Cloud Hands requires the entire body to move as one like a rolling sphere. Wrists, elbows, shoulders, waist, hips, knees, and ankles coordinate to form a three-dimensional, circular rotation. The key of the movement lies in the waist, with power generated from the hips. Practising Cloud Hands trains the waist and hips to rotate left and right like a door hinge - flexible yet stable - rotating smoothly from side to side and driving the whole body, achieving the principle that “force issues from the spine.”
The centre of gravity shifts continuously between solid and empty, and the whole body blends into the movement. Yin and yang, empty and full, opening and closing are the essence of Cloud Hands. When the left hand rises it is yang; when the right hand lowers it is yin. When the weight is on the right it is full; on the left, it is empty. As the weight shifts, yin and yang transform accordingly. The entire movement is about finding dynamic balance between yin and yang. When the hands move outward, it is opening, but the intention should carry a sense of closing. When the hands draw inward, it is closing, yet there must be a sense of opening. Shifting the centre of gravity continually between the legs strengthens lower-body support and stability, while developing coordination in the alternation of empty and full in the legs - to facilitate a fundamental skill - the Taiji cat-step footwork.
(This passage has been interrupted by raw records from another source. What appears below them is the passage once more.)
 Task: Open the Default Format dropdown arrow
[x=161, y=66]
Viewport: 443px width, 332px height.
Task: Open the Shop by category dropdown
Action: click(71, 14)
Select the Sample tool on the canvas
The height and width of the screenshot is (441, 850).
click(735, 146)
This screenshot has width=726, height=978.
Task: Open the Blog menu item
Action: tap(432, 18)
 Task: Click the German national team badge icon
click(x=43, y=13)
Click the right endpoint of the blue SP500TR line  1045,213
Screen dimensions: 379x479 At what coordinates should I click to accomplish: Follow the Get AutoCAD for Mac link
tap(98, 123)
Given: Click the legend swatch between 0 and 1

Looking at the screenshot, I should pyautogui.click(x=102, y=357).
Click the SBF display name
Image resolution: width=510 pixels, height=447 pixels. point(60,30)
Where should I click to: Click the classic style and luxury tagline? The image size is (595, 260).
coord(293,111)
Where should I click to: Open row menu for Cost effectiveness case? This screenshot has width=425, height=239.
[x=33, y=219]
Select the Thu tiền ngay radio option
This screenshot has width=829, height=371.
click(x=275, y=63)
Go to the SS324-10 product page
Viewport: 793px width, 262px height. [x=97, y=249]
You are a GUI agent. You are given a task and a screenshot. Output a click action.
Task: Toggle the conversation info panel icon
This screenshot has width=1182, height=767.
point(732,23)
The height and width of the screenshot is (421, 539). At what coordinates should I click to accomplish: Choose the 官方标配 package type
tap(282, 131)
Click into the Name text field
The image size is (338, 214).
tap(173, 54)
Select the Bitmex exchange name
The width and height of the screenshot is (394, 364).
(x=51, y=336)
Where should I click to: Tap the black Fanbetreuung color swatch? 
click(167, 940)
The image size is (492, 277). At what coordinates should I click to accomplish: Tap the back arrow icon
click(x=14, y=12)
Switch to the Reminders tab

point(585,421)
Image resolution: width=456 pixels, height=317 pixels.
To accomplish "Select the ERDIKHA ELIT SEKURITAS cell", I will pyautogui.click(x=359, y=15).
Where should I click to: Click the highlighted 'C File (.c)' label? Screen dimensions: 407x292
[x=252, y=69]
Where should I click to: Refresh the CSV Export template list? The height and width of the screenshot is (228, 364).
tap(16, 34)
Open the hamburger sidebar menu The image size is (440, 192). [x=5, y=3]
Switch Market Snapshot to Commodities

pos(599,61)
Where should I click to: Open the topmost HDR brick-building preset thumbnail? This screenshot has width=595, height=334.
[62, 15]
In execution the hands move, the eyes follow, the body turns, the steps shift - every joint in the body connect, to fulfil the Taiji principle “when one part moves, the whole body follows”, and the coordination of hands, eyes, body technique, and steps 手眼身法步.
The rotation of the arms in Cloud Hands involves a spiral, coiling quality, like wringing a towel. This “reeling-silk energy” is the source of Taijiquan’s explosive power. In push hands, it serves as an effective technique for neutralising linear attacks, using waist and hip rotation along with the rolling of the arms to wrap, absorb and dissolve an incoming force.